The German finance minister Wolfgang Schäuble was quoted on Friday as saying that Silvio Berlusconi’s return to the premiership would “weaken Italy and weaken all of Europe.” He added: “My advice to Italians is not to repeat the error already made and not to continue voting him.”
Even if a spokesman for Schäuble denied that he had said the exact words in an interview with the Italian L’Espresso magazine and his christian democrat party belongs to the same political family as Berlusconi’s right wing Il Popolo della Libertà, the Germans much prefer a centrist or left wing government in Rome that continues the reforms enacted by Prime Minister Mario Monti last year. “Bersani,” said Schäuble, referring to Italy’s leftist prime ministerial candidate, “told me he wants to continue on the path started by Monti and this is what is important for me.”
The Economist would also rather either Pier Luigi Bersani or Monti, if not both, rule Italy. Although the former is in alliance with the far left, which opposed many of Monti’s economic and fiscal reforms, “Bersani also has a reasonable record as a reformer in past governments,” according to the liberal British newspaper.
Deeper reforms are needed as Monti, who took over from Berlusconi in November 2011 when Italy seemed to teeter on the brink of sovereign bankruptcy, failed to thoroughly liberalize his country’s economy. Through tax increases and a raise in the pension age, the budget was put on a more sustainable trajectory but Monti’s program of economic modernization has been tepid.
Labor market reforms, which should have made it easier for firms to hire and fire workers, were initially delayed, then watered down under pressure from the nation’s powerful trade unions as well as Bersani’s Partito Democratico whose support Monti needed for his majority in parliament. The far left Sinistra Ecologia Libertà, Bersani’s main ally, voted down the reforms altogether and has dismissed the possibility of ever forming a coalition that includes the incumbent premier as “fantasy politics.”

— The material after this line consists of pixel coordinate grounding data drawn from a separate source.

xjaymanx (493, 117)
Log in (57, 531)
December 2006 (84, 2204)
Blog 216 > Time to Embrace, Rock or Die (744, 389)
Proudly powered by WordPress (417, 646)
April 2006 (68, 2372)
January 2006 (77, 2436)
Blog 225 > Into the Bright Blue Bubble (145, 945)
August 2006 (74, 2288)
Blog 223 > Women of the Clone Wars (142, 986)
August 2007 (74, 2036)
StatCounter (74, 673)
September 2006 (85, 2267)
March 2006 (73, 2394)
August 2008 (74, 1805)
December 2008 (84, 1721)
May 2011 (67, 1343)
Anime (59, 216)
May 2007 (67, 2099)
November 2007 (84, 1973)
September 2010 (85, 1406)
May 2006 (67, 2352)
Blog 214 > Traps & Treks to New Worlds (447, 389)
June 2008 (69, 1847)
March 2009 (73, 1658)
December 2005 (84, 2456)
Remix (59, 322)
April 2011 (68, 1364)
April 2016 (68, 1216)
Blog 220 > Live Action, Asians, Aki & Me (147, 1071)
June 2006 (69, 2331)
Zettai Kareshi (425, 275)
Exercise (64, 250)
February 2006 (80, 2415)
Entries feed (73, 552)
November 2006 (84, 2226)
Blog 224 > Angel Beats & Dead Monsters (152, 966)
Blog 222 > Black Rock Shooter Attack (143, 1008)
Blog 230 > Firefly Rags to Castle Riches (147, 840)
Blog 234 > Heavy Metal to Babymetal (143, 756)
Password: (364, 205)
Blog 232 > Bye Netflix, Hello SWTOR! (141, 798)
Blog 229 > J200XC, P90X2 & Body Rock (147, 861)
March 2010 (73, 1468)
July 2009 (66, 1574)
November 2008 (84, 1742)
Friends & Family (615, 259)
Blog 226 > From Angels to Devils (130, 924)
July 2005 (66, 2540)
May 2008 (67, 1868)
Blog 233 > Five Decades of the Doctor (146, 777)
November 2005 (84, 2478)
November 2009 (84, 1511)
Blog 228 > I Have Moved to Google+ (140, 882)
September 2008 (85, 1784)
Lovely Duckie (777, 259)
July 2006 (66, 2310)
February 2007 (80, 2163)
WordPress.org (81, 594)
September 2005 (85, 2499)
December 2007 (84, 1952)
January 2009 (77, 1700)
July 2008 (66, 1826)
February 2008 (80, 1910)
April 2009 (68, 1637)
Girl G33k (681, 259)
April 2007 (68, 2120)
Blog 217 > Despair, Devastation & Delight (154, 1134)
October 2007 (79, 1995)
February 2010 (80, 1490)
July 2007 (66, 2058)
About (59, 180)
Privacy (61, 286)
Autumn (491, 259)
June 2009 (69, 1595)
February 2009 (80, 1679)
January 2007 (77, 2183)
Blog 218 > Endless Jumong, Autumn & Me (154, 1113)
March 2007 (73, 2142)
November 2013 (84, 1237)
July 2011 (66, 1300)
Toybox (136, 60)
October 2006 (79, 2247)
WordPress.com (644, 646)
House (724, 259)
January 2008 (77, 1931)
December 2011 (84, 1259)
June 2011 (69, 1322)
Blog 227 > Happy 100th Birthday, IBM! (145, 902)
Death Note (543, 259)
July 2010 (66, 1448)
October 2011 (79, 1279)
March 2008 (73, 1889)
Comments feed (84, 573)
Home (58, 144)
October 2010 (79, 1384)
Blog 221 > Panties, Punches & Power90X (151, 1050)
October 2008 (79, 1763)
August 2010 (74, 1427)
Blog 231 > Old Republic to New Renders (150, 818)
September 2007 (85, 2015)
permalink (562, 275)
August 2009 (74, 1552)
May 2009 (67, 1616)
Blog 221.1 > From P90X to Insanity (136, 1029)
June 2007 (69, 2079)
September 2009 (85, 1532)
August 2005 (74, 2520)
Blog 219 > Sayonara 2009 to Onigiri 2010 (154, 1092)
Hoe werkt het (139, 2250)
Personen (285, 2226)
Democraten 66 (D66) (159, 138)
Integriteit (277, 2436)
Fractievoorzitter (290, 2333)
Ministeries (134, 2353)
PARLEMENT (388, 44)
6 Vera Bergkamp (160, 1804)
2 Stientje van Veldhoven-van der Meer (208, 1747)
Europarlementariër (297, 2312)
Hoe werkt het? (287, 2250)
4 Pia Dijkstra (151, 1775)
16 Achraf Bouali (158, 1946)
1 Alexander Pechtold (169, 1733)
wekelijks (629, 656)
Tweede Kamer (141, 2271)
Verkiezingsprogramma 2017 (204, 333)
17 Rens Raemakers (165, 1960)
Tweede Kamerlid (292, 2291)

Monti similarly backpedaled on proposed drugstore and taxi market reforms. Thousands more pharmacies were supposed to be added but union opposition forced the government into retreat. Efforts to lift professional restrictions on attorneys were halfhearted. Minimum tariffs imposed under Berlusconi’s administration were abolished but in order to compensate lawyers, a maximum was set on the number that can be employed in the industry, making it even harder for law graduates to start a business.
Retailers have been the only real beneficiaries of the government’s reforms. Legally mandated shop hours and sales periods have been abolished, if to the chagrin of small businesses who fear that they will not be able to compete with chain stores.
Italy’s public debt remains among the highest in the world at nearly 130 percent of gross domestic product. Labor costs are also still high. Whereas in other Mediterranean countries, they have fallen since the start of the sovereign debt crisis, in Italy, wages have continued to climb.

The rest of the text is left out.